Data transformation is the cancer of digital security interventions. If data transformation did not take place and everything else goes well the lack of data transformation will eventually lead to the decay of any digital security transformation. Well implemented digital security transformation can allow an organization to develop appropriate controls to protect itself without decreasing its efficacy. But, without data transformation, there is no way to know if that is the case because there is no evidence to track or analyse if they are protecting against the right threats, and if those protections are working.
These days, the digital security space is saturated by threat intelligence services, which aim to allow organizations to understand the threats that they need to protect against. Before that was SIEM (Security Information and Event Management) which is aimed at allowing an organization to see if they were being attacked and if their defenses were working. These are just two types of services that are widely promoted and, when properly utilized, can be valuable tools if incorporated into an organization’s data transformation process. This brings me to why I wrote this piece instead of sending an email directly to Alix.
Why does distinguishing between all of these things matter?
- “Recognizing how these transformations work makes it easier for organisations and funders to be patient, think long-term, and invest in core data and technology capacities.”
- Engaging in digital security transformations without a data transformation will leave an organization with a false sense of security. As they are inadequately equipped to understand their changing threat landscape and update their security tools and techniques appropriately.
- Focusing on data transformation before digital security transformation can significantly derail the possibility of digital security transformation succeeding.
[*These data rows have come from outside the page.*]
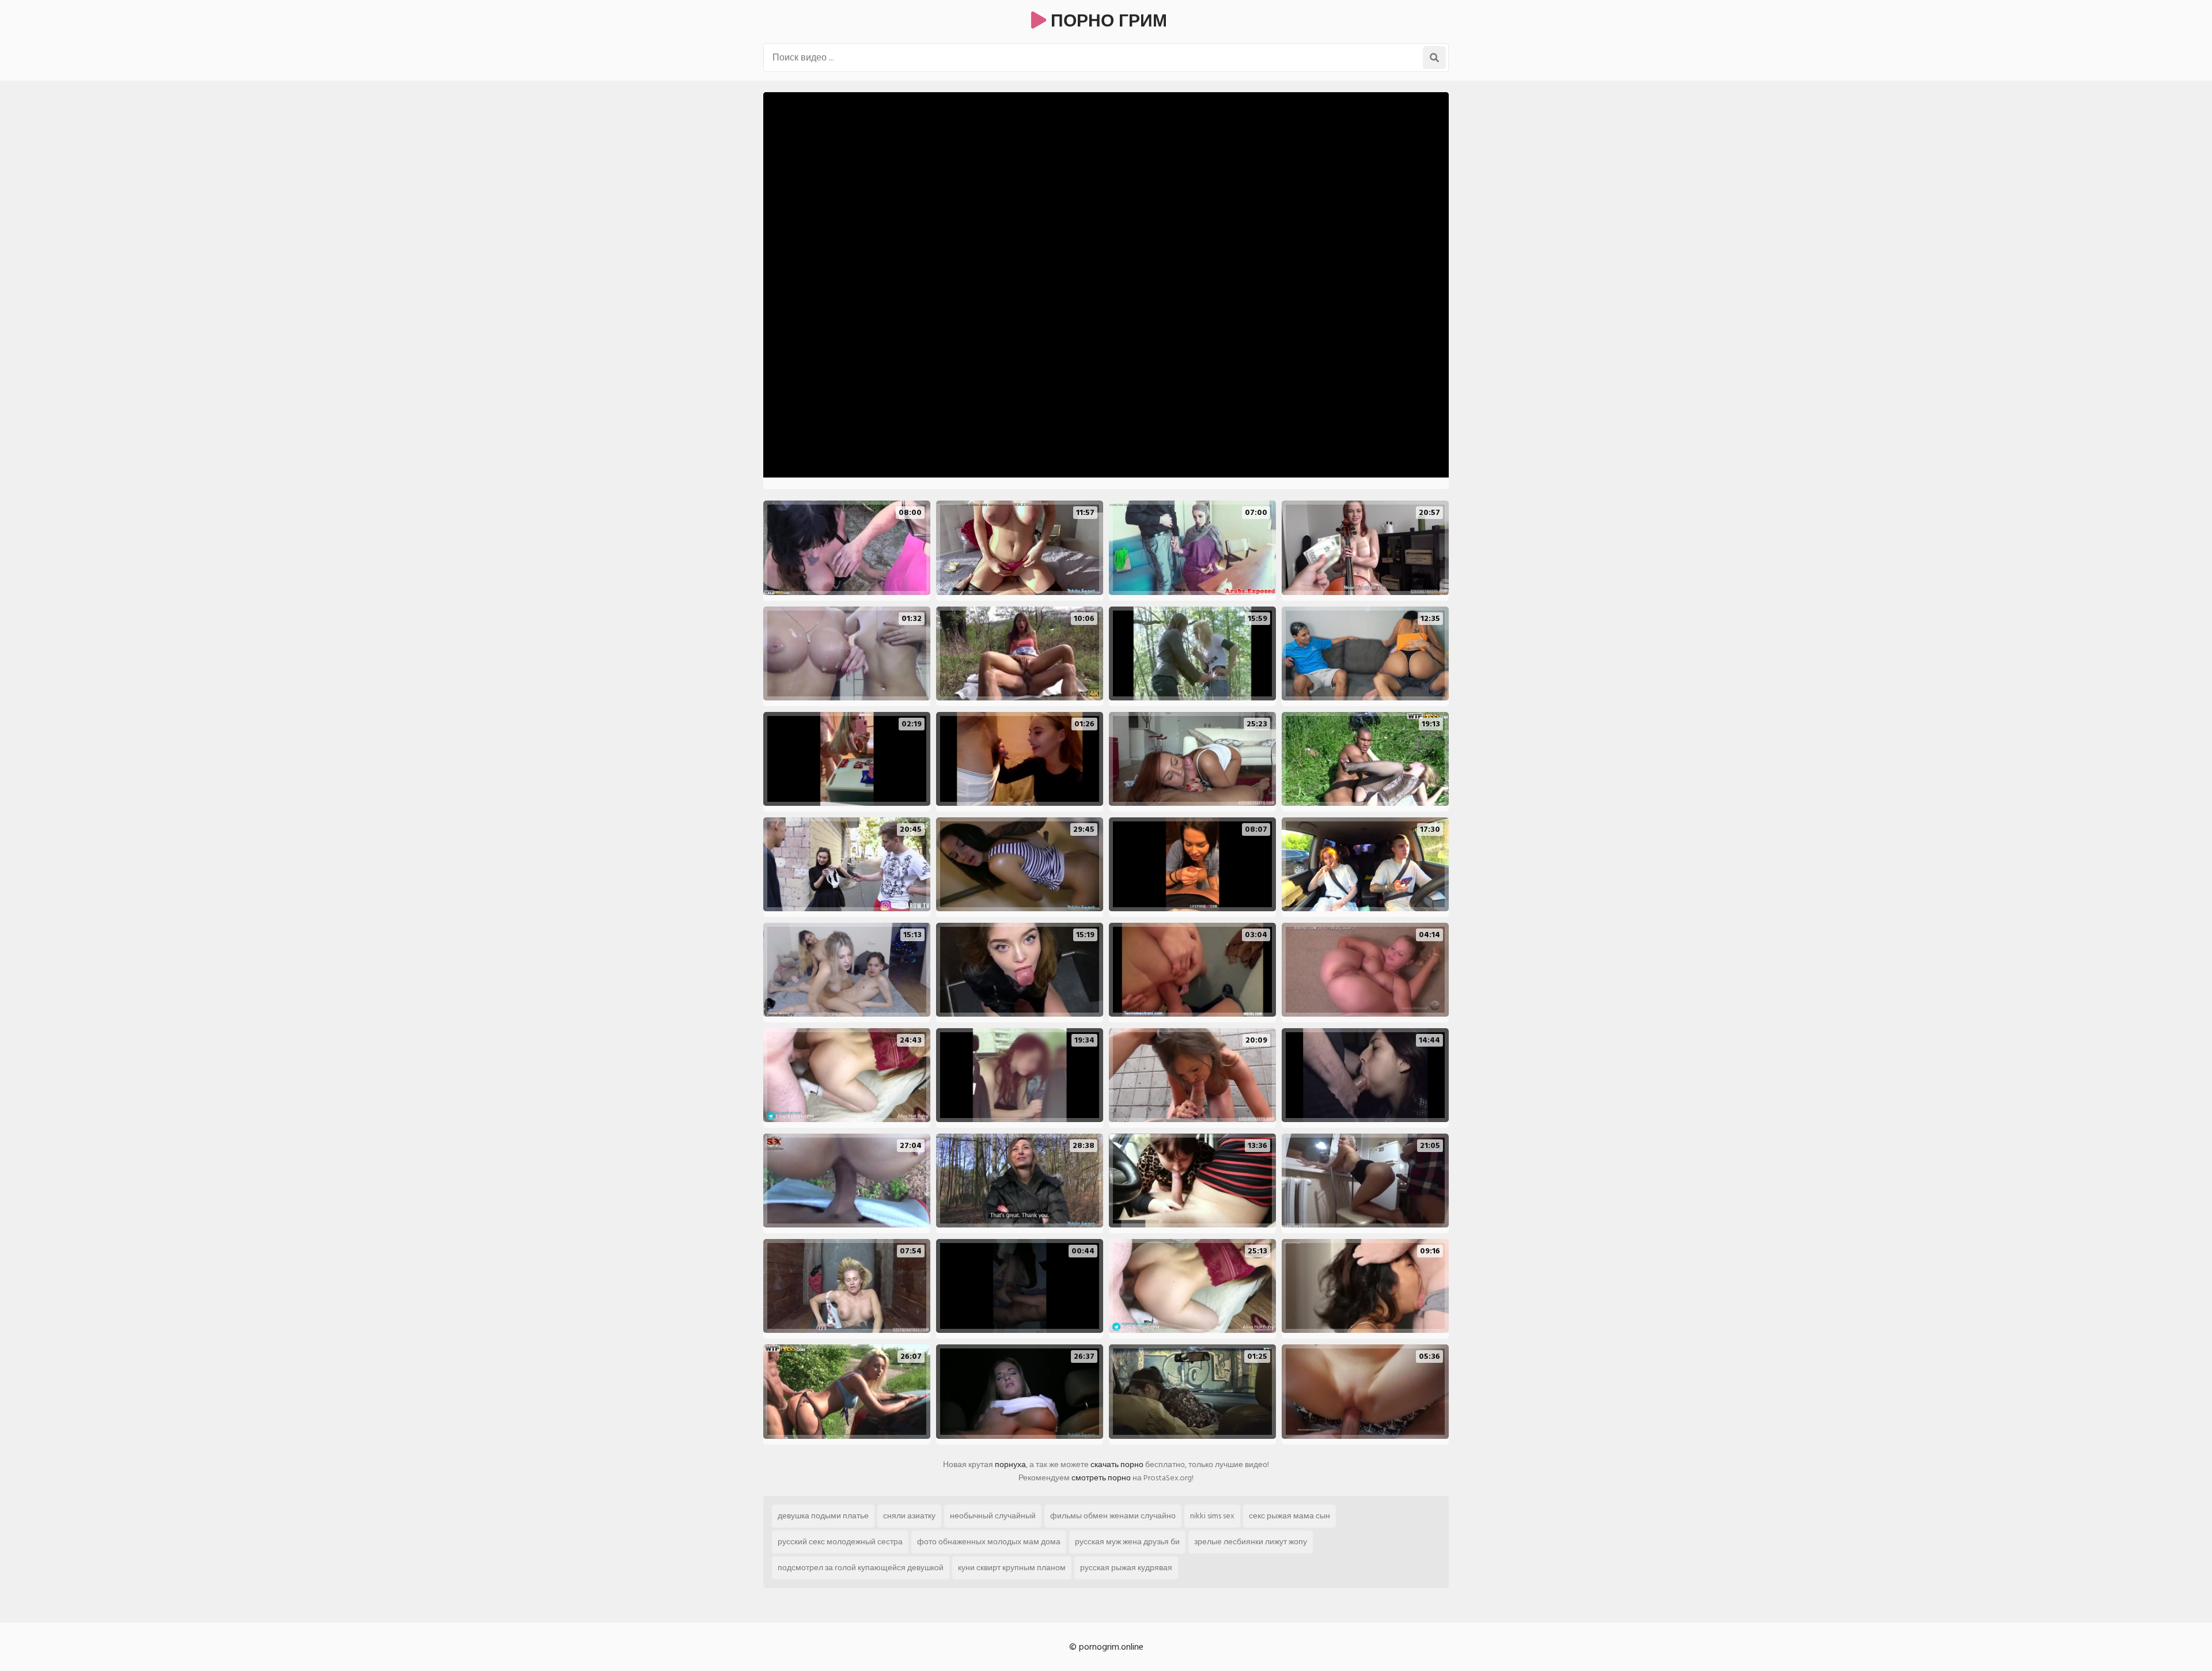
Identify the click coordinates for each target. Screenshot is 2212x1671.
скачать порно (1116, 1464)
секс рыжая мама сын (1289, 1515)
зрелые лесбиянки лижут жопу (1250, 1541)
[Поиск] (1434, 57)
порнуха (1010, 1464)
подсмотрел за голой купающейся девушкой (861, 1567)
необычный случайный (993, 1515)
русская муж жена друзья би (1127, 1541)
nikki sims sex (1212, 1515)
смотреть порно (1101, 1477)
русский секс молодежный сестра (840, 1541)
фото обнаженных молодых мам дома (988, 1541)
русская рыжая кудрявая (1126, 1567)
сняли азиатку (909, 1515)
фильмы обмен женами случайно (1113, 1515)
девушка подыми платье (823, 1515)
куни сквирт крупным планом (1012, 1567)
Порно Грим (1106, 21)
Even the best and most expensive threat intelligence or SIEM service becomes mere cargo-culting if they are not accompanied by data transformation that makes the information they provide actionable.
Effective and sustainable security requires organizational, digital, and data transformations. Security transformations need to be approached in the same manner as any other capacity building transformation undertaken by an organization. Luckily, security transformations can, and should, also be integrated within these other transformations. By approaching your organizational security in this way it is possible to develop a foundation and culture for continuous learning and adaptation that will allow your organization to appropriately and rapidly respond to its changing threat landscape.